Generalizing Our Environments
In part 4 of this series, we applied the ideas of Q-learning to both of our games. You can compare the implementations by looking at the code on Github: Frozen Lake and Blackjack. At this point, we've seen enough in common with these that we can make a general typeclass for them!
Constructing a Class
Now if you look very carefully at the gameLoop
and playGame
code in both examples, it's nearly identical! We'd only need to make a few adjustments to naming types. This tells us we have a general structure between our different games. And we can capture that structure with a class.
Let's look at the common elements between our environments. These are all functions we call from the game loop or runner:
- Resetting the environment
- Stepping the environment (with an action)

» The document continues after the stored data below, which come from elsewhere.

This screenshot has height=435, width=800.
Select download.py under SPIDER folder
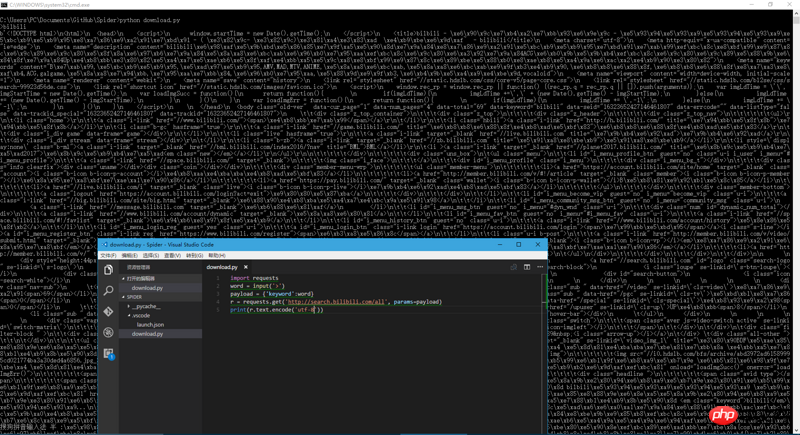pyautogui.click(x=147, y=334)
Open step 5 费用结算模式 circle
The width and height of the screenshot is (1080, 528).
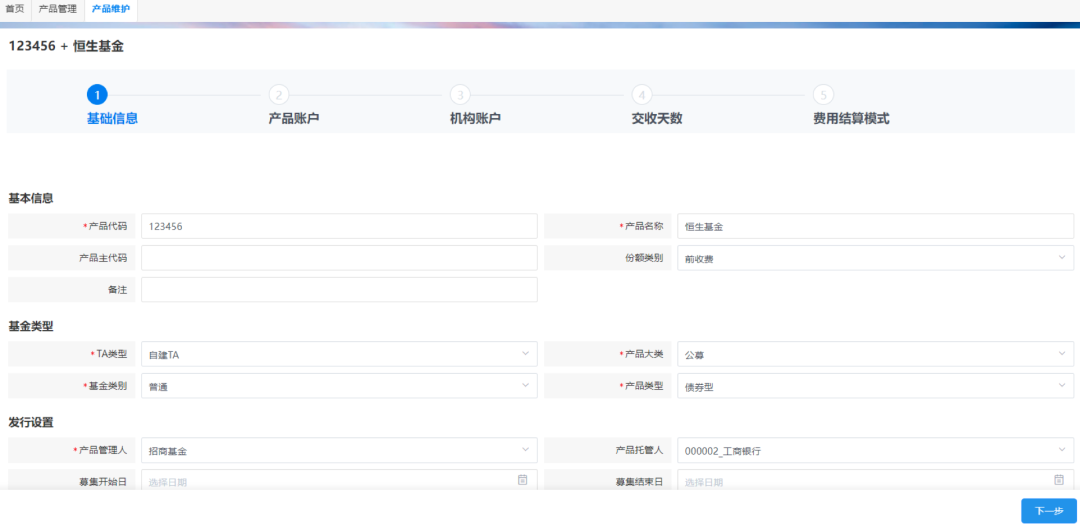click(x=823, y=95)
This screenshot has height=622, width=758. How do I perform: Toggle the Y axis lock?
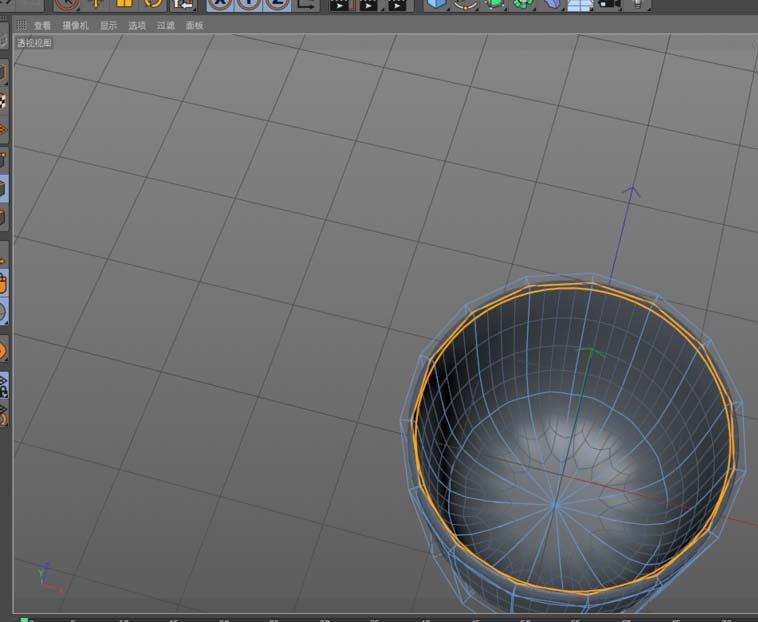[248, 3]

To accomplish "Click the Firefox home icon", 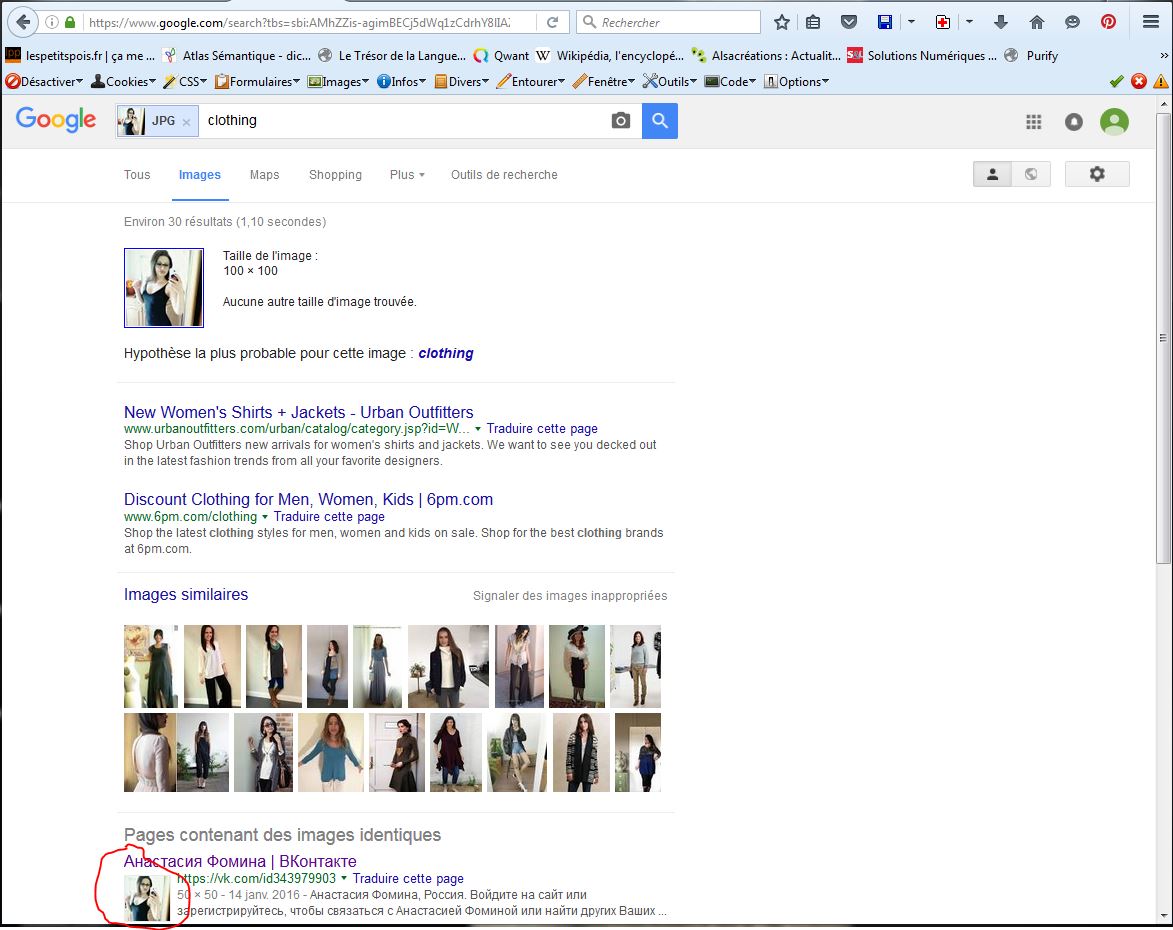I will coord(1037,22).
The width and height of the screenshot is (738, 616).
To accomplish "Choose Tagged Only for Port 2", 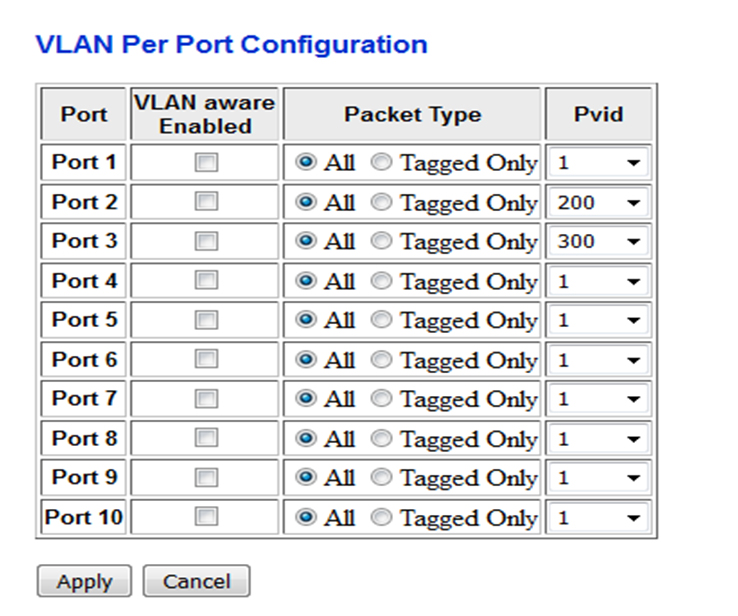I will (x=382, y=203).

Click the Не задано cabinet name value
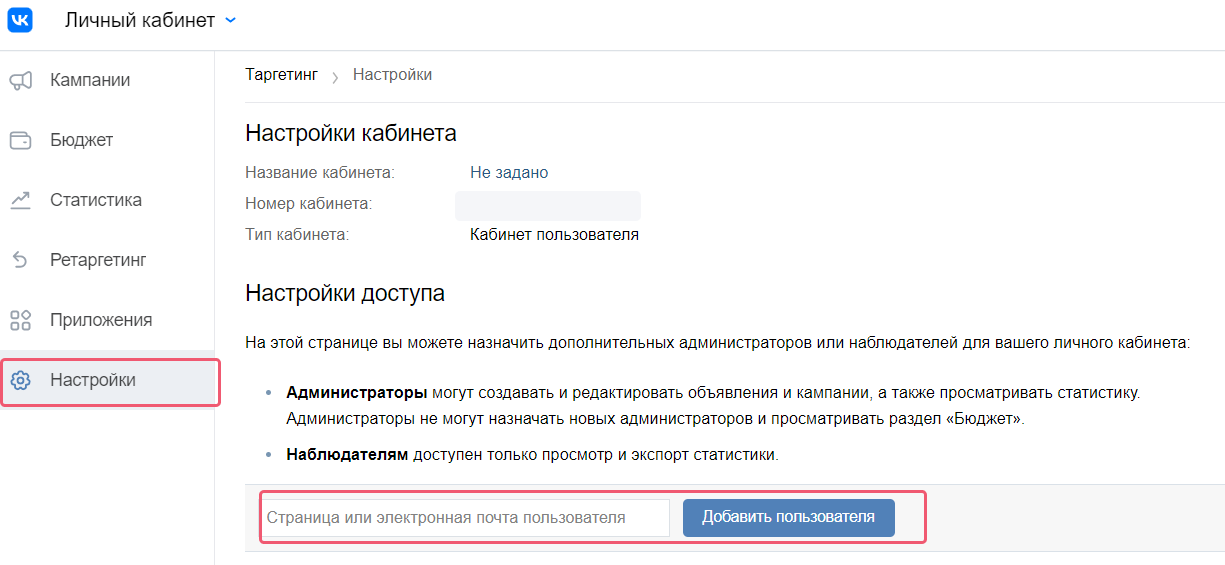click(x=509, y=173)
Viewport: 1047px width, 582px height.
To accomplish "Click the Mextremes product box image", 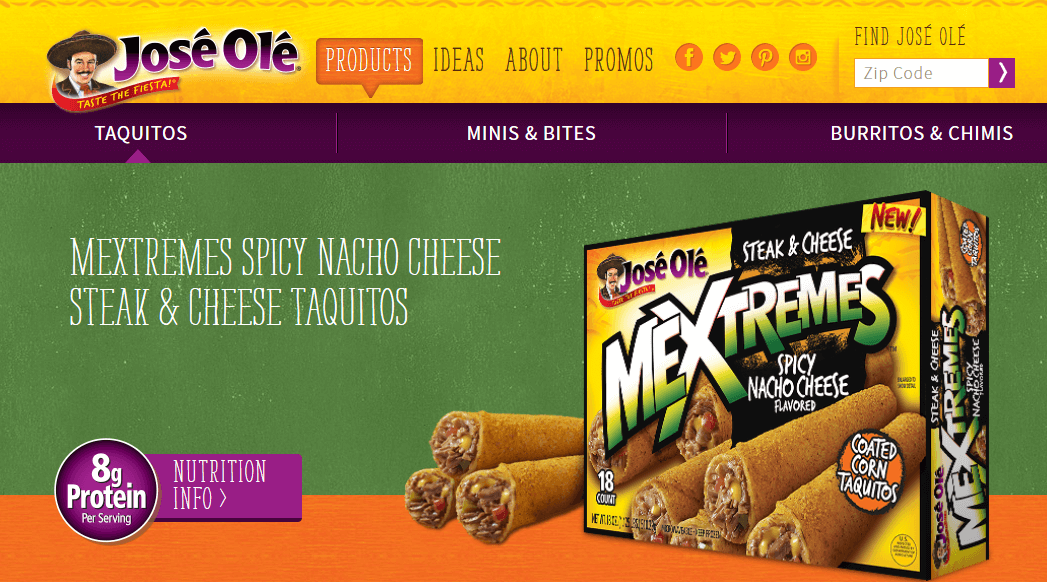I will 787,386.
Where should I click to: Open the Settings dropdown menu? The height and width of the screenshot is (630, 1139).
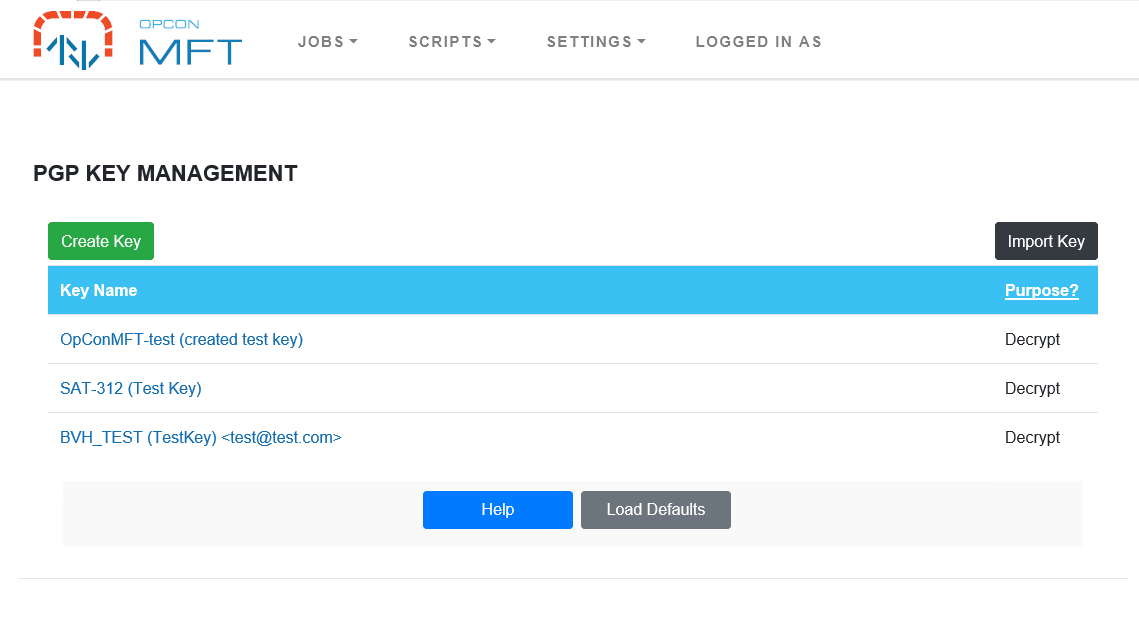(x=596, y=41)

- Rendering the environment (if necessary)
- Apply some learning method on the new data
- Diminish the exploration rate
So our first attempt at this class might look like this, looking only at the most important fields:
class Environment e where
resetEnv :: (Monad m) => StateT e m Observation
stepEnv :: (Monad m) => Action
-> StateT e m (Observation, Double, Bool)
renderEnv :: (MonadIO m) => StateT e m ()
learnEnv :: (Monad m) =>
Observation -> Observation -> Double -> Action -> StateT e m ()
instance Environment FrozenLakeEnvironment where
...
instance Environment BlackjackEnvironment where
...
We can make two clear observations about this class. First, we need to generalize the Observation
and Action
types! These are different in our two games and this isn't reflected above. Second, we're forcing ourselves to use the State
monad over our environment. This isn't necessarily wise. It might force us to add extra fields to the environment type that don't belong there.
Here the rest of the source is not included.